What you are asked to do: Report each line of the material below where the word "agent" can be found.

Data to use:
===============

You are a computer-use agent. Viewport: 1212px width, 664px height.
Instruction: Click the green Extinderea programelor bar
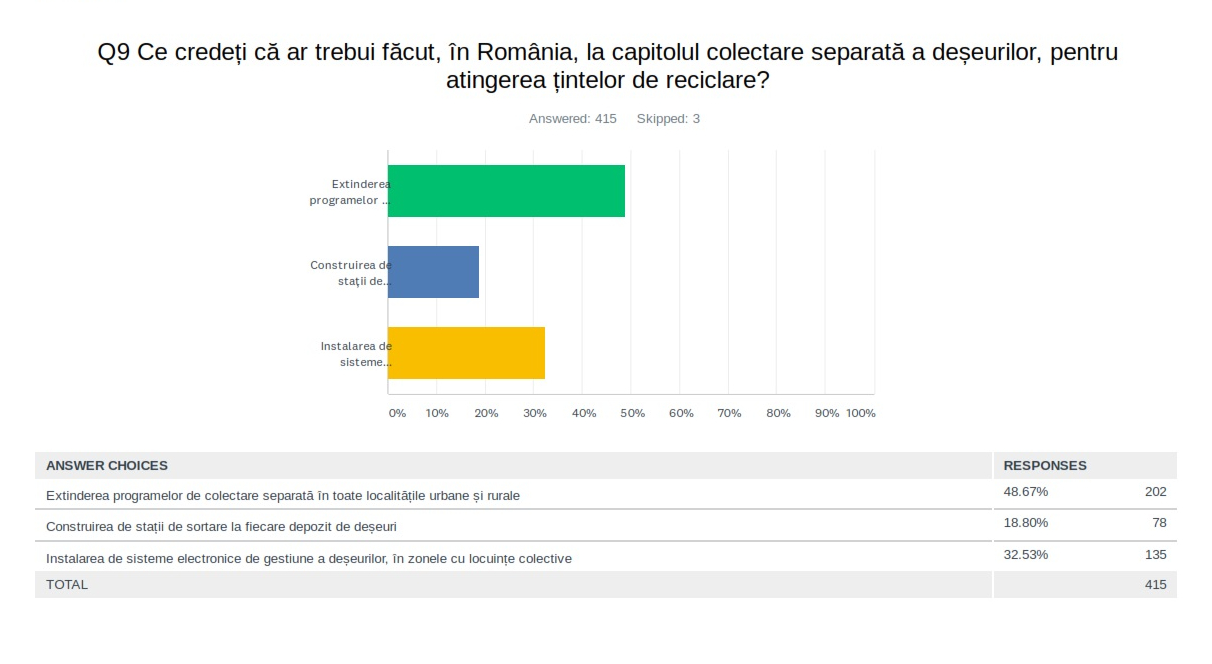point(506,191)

===============

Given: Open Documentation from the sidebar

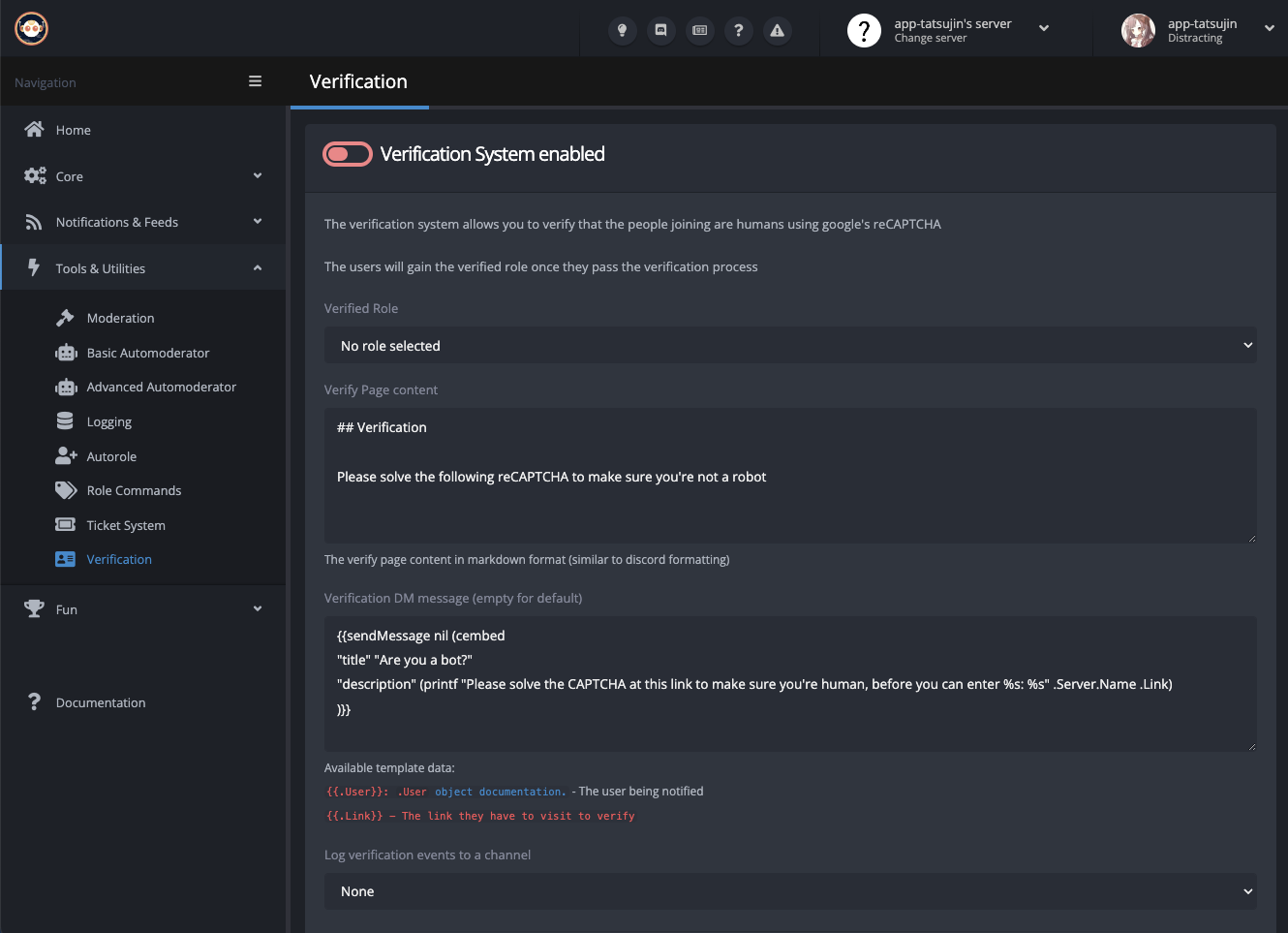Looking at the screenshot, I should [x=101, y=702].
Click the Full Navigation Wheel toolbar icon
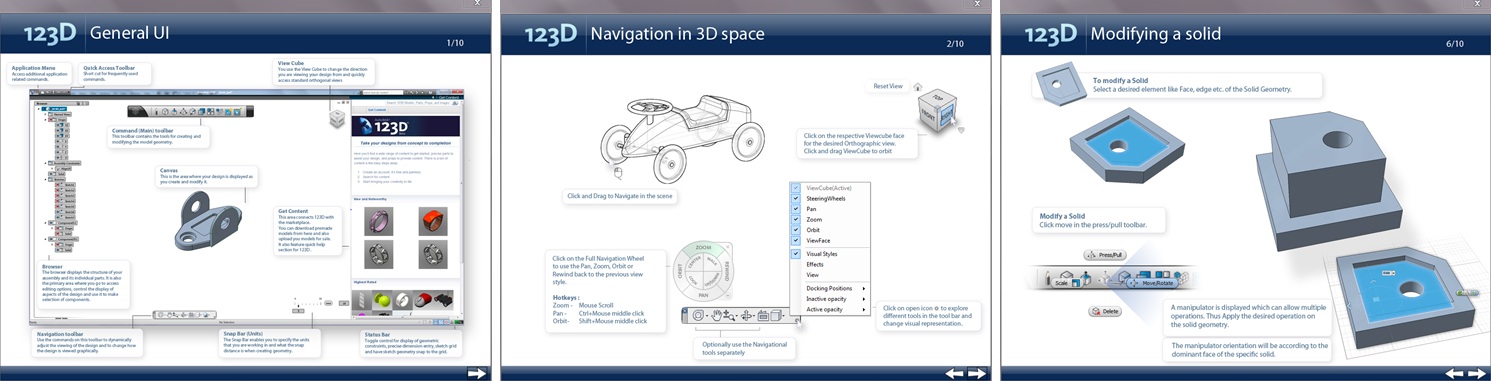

===============

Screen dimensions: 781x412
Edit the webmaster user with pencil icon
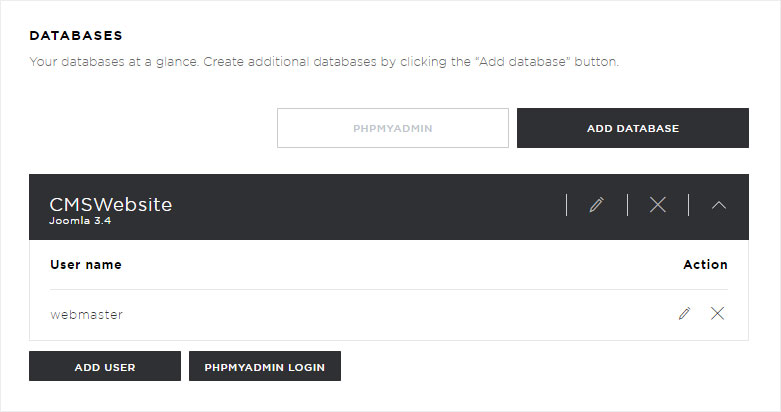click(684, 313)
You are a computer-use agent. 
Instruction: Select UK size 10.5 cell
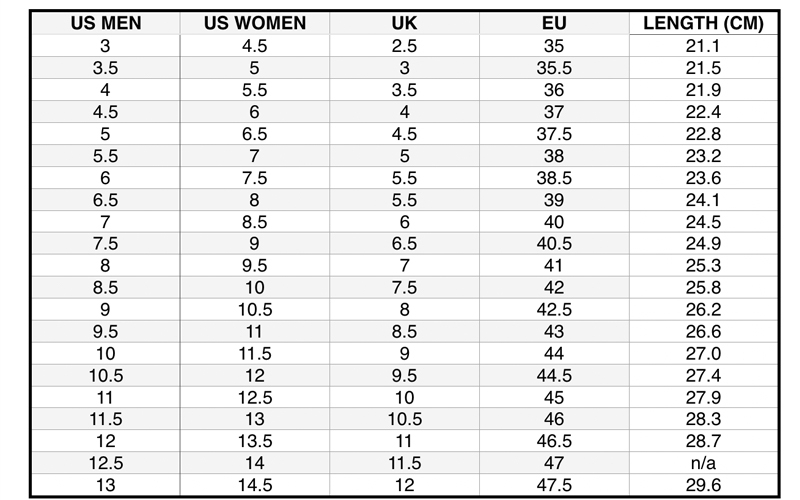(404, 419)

===============

Answer to this task:
You are a computer-use agent. Viewport: 1212px width, 664px height.
You are a computer-use agent. 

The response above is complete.